Get Your Working Capital! What Small Businesses Owners Need to Know About Merchant Cash Advances

Get Your Working Capital! What Small Businesses Owners Need to Know About Merchant Cash Advances

As a business owner, your goal is to make your company as successful as possible. You want it to grow and thrive, but to grow your company, you need money.

You’re not alone. In fact, more than 59 percent of business owners that applied for business loans did so to grow their company. Unfortunately, many of those business owners don’t qualify for a traditional business loan.

So, how can you get the money you need to bring your dreams into reality?

Merchant cash advances (MCAs) are a great alternative to traditional business loans. Here’s what you need to know to help you take advantage of this unique funding option.

What Is a Merchant Cash Advance?

A merchant cash advance is a way to get money to finance your company’s growth quickly. They’re not a traditional business loan, making them ideal for companies that don’t meet the requirements most banks and lenders set forth.

The advance allows you to borrow money against your future sales rather than borrowing a set sum from a dedicated lender. It’s best for businesses that rely heavily on credit and debit card transactions and have an established history of payments.

The merchant cash advance lender will look at your sales history to determine whether you qualify for the advance in the first place. If they approve your application, they’ll let you know how much money they’ll give you in exchange for a share of your future sales.

There Are Fees

All merchant cash advance companies charge fees for their services as well as what’s called a factoring rate on what you borrow. They’re similar to loan fees and interest that you’d have to pay with a traditional business loan.

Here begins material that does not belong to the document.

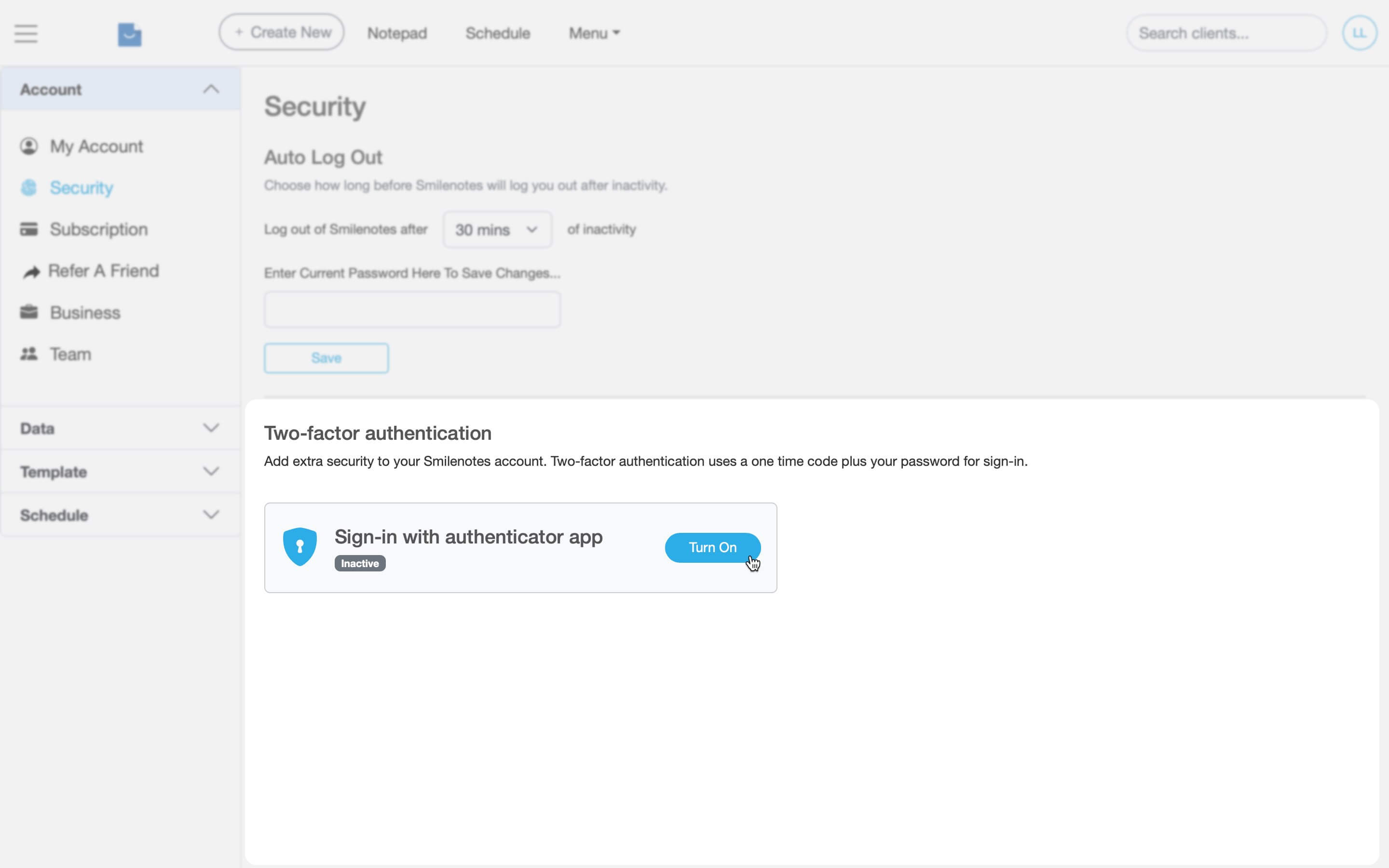This screenshot has width=1389, height=868.
Task: Select the Business briefcase icon
Action: pos(29,312)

The fees are a set amount that helps cover the costs of the advance and the services the company provides. The factoring rate is essentially the interest rate you pay on what you borrow.

Different companies charge different fees and factoring rates, so it’s best to take your time and compare options before you agree to an advance. The higher the fees and factoring rate are, the more the advance will cost you in the long run.

How You’ll Pay Back What You Borrow

Your merchant cash advance is still technically a loan. You’ll have to repay what you borrow. However, the process is completely different.

With a standard business loan, you make weekly or monthly payments as outlined in your loan terms for as long as the loan term lasts. This makes it easy to budget each month as the payments never change.

According to the team behind RBR Global capital solutions, merchant cash advances get repaid on either a daily or weekly basis. It depends on the agreements you make with your lender.

The amount you pay will be a set percentage of your credit card sales plus the factoring rate and any fees associated with your agreement.

Though the constantly varying rate of repayment can make budgeting harder, it does mean you’ll be able to get through lean times more easily. You’ll pay less when you receive fewer credit card payments and more when you do.

Why Merchant Cash Advances Are a Good Financing Option

These advances are a great way for newer or less-established companies to get the money they need when they need it. The application process is much simpler and lenders won’t mind if your credit score is less than stellar. This means more business owners will be able to qualify for the advance.

Even better, merchant cash advance brokers won’t ask you to post additional collateral to secure the loan. Your future credit and debit card payments secure the advance on their own. For business owners who want to keep their personal finances separate from their business, MCAs are your best bet.

Keep in mind that you’ll want to take your time and compare your options before you make your decision. The last thing you want to do is choose an MCA provider that offers you unfair terms or charges you higher-than-average fees.

What to Look for in a Lender

When you’re applying for merchant cash advances, you’ll want to take your time and research the different companies and brokers. Read up on the companies’ reviews and make sure they have a good reputation.

If most of the reviews are negative or express the same concerns, keep looking. However, if the reviews are mostly positive and the company has a good reputation, it’s worth getting a quote.

Make sure to get quotes from different MCA companies. Compare the rates, fees, and the amount they’re willing to give you before you make your decision.

Remember, you don’t have to borrow the full amount from the advance company. Instead, borrow only what you need so you can reduce the amount of money you’ll owe to the company.

You Can Combine MCAs With Other Financing Options

One of the biggest benefits of applying for a merchant cash advance is that you’re able to use it in addition to other loan types. Since the MCA doesn’t work as a traditional loan, it won’t hurt your overall debt to income ratio. This means you’re free to apply for and take out traditional loans at the same time.

This will allow you to budget for bigger projects and grow your company more aggressively without relying solely on your personal savings.

Is an MCA Right for You?

Merchant cash advances are a great way to get the money you need quickly. However, they’re not the only option out there.

The best way to decide if an MCA is right for your growing company is to look at your overall loan worthiness. If you apply for a business loan and get approved, the loan will let you take advantage of lower fees and low interest rates. However, if you can’t get a loan or aren’t approved for a large enough loan, MCAs can help fill in the gaps.

Ultimately, the best way to finance your company is the way you’re most comfortable with it.